### ACTIVITY:
Repeat nothing but the line that contains "Task: Click the browser reload icon" and the lines after it, through the end of the listing, exactly as they stand; omit pictures.
━━━━━ DATA PROVIDED
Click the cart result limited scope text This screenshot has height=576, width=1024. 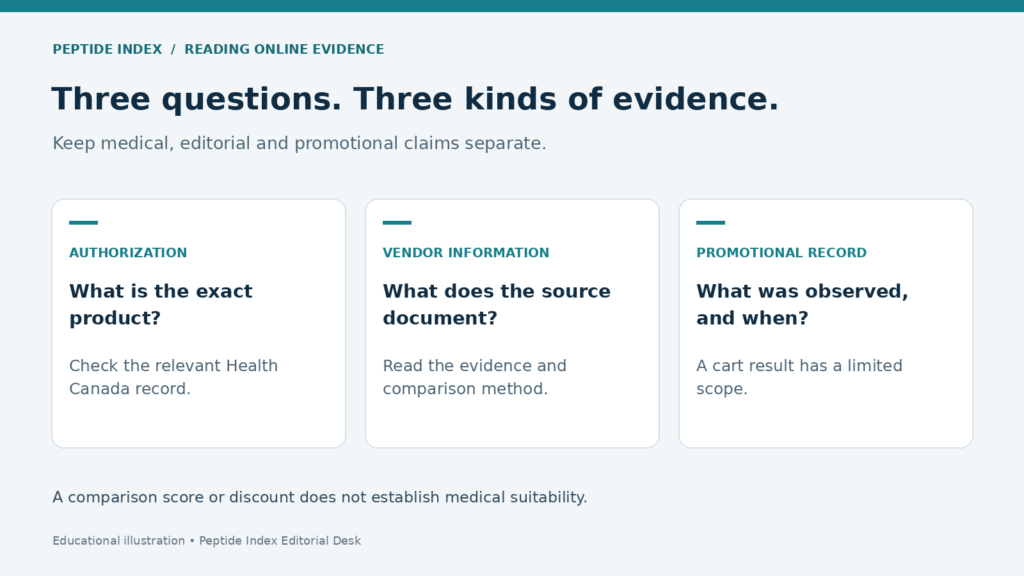[799, 377]
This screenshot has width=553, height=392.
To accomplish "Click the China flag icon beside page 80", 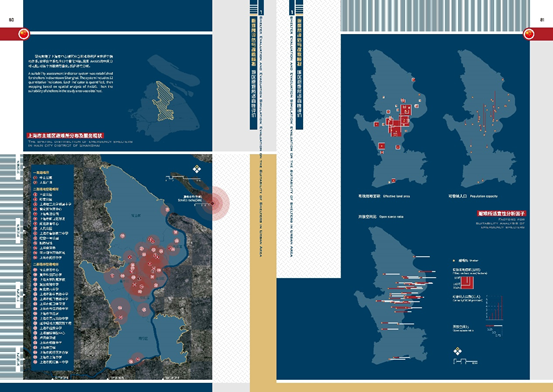I will click(x=24, y=34).
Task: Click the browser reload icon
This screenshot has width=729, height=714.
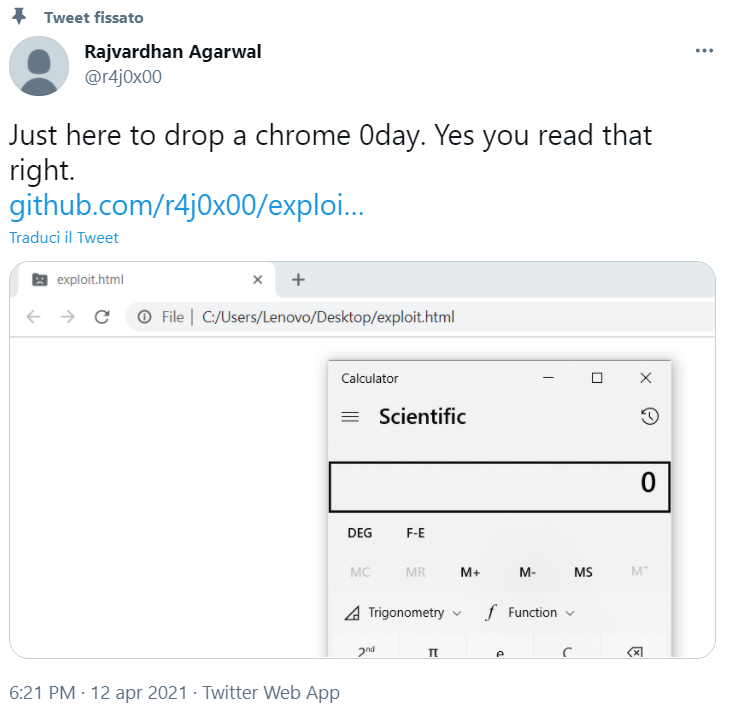Action: click(x=101, y=317)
━━━━━━━━━━
### OUTPUT OF THE EXERCISE:
Task: Click the browser reload icon
This screenshot has width=729, height=714.
Action: click(x=101, y=317)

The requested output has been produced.